I think you've hit the nail on the head re 1sts - it might just be a lot go do with the unknown. Sounds like you're doing an excellent job working with her. I said this on another post but I heard Holly Van Gulden talk previously about permanence and how "our kids" seem to visibly relax when they've been home 1yeR and then again when they've been home longer than any other placement. I like to think if it like our own relationships with OHs - the 1st year is full of 1st birthdays together, holidays, relatives & Xmas/NY. Hope you get a nice Xmas and Poppets not too upset. I'm in same boat re worries etc but I know even with a calm peaceful Xmas it is 10times better than any other as I have my beautiful boy here to share it with DH and I :-D
X


----------



## Poppets Mammy (Mar 7, 2011)

Thanks Gertie   it's hard for our LO's isn't it. So much for them to go through in their little lives with the limited understanding that young children have. No wonder they get a little muddled and overwhelmed from time to time.
I've been doing more Santa duty tonight wrapping yet more presents and I'm starting to stress about where on earth we are gonna put it all once she's opened them   it's hard enough trying to hide them in any little space we can find. I think I need to accept that our house is gonna be bedlam with toys everywhere for a while until we find homes for everything   xx


----------



## Wyxie (Apr 10, 2013)

Wyxling found Christmas really tough last year too.  It's all to do with excitement and routine break triggering stress, but with littlies they don't understand why they're stressed by things that are out the ordinary for them.  Routine = stability and stability is what they really need because of the disruptions and particularly previous moves .  Predictability gives them the reassurance that they're not going anywhere.  Disruptions to routine really mess with this and Christmas is without doubt the most disrupted time of the year.  Children like Wyxling who have issues with regulation also really struggle with excitement as they often can't come back down again very easily and the excitement is also incredibly stressful.  Before we adopted we were told by several people involved in assessment and prep that Christmas often wasn't a good time for adopted children, and sadly I can really see that now.  Having said that, Wyxling has coped (not coped well, but coped) with the last few days which have been incredibly hectic and stressed, with big disruptions to her normal routine for nursery christmas concert, visiting friends and family etc, and she is doing OK and we have had a lot of good time.  We have also, sadly, had the first big kick off where she's tried to hurt me for several weeks, closely followed by the second.  It was only a little thing, really, and I know I should keep it in perspective, but I always struggle when we have a good patch and then a worse one again with a regression in behaviour.  I can't say that I'm not upset by this and worried about what Christmas will bring, but I do think it'll bring good time as well this year.  Although I feel guilty saying it, in all honesty last Christmas was not a happy time for anyone in our house.

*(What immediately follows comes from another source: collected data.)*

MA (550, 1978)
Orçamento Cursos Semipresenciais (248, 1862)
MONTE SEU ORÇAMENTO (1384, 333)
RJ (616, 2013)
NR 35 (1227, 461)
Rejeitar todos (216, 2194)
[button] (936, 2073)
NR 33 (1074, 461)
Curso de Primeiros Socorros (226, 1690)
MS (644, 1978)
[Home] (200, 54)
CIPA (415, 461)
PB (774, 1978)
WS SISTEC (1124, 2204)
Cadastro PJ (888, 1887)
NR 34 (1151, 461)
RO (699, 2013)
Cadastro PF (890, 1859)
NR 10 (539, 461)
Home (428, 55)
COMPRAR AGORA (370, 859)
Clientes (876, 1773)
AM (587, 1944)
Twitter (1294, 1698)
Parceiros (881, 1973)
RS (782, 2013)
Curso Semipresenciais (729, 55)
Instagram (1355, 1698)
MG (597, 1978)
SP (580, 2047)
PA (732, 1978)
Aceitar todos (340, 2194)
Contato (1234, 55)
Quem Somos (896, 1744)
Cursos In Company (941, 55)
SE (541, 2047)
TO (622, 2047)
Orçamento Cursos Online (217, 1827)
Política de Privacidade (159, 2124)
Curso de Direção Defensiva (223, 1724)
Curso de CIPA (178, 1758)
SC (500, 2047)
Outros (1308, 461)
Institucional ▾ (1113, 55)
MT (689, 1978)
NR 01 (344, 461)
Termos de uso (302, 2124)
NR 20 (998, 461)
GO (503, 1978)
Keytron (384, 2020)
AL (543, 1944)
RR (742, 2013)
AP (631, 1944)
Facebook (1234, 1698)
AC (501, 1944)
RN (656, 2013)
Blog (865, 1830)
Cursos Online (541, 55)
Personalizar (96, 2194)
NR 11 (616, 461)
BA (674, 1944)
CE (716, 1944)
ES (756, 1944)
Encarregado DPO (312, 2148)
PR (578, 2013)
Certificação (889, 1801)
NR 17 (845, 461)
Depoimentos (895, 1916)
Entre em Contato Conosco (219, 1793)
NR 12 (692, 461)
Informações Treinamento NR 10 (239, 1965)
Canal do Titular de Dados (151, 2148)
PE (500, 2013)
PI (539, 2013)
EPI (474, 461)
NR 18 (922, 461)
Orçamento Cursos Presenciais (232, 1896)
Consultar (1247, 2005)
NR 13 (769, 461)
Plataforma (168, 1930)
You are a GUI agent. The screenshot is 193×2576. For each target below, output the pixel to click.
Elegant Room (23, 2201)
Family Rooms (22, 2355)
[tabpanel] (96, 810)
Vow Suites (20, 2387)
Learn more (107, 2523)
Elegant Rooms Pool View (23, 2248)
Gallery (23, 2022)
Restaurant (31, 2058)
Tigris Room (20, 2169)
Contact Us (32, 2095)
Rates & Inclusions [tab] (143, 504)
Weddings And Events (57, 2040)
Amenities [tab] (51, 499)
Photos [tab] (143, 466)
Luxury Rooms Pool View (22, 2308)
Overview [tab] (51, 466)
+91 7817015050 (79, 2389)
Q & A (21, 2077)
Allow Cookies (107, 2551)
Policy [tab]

We warned family last year about going overboard on presents and fuss etc and they totally ignored us, and the massive big deal they made out of Christmas for a 2 year old who didn't really understand or care, was not helpful.  This year, I am very hopeful things will be different.  Bladelet will definitely love Christmas, that's just the way he is, and I'm really hopeful of a good one for Wyxling too, although I suspect she'll be difficult afterwards when it all calms down, I'm hoping not too much so.

Best wishes for everyone.

Wyxie xx


----------



## Mummy Noodles! (Mar 31, 2010)

Thanks everyone for the advice!   I actually got a lot out of not being the only one stressed about 1st birthday/ christmas...I thought it was just me and DH who stressed about all these new things with Us. We have more or less decided on a soft play party as he loves soft play. I think the main thing is to keep our boy calm and feeling safe. Lots of attention can sometimes be too much for him!!


Wyxlie - loved your plate idea...so together...will try and think of something like this.   


Lol Noodles xx


----------



## Mummy Noodles! (Mar 31, 2010)

Well Ladies...thought I'd update you all as you're collective advice spot on....our LO had a brilliant birthday!!!!!!! In fact Id go as far as to say -- I think it was one of the BEST days of MY life!!!!!!


We made a memorable cup from acrylic paints(?) with lo name and age - as a family this gave us time together = lovely
Then soft play. DH & I taking it in turns to play with LO
Then all family round for a little celebration !! (15 of us)


Our LO managed to do all of this. He was a little annoyed at one point (strain of too much happening) But honestly this lasted about 3 minutes....All day he was confident, happy and his usual charming, amazing self.


We feel so, so blessed...


HAPPINESS. Love Mummy Noodles xxx


----------



## Mummy DIY Diva (Feb 18, 2012)

So lovely glad you had an amazing day x x


----------



## GERTIE179 (Apr 20, 2005)

Excellent day all round then  x


----------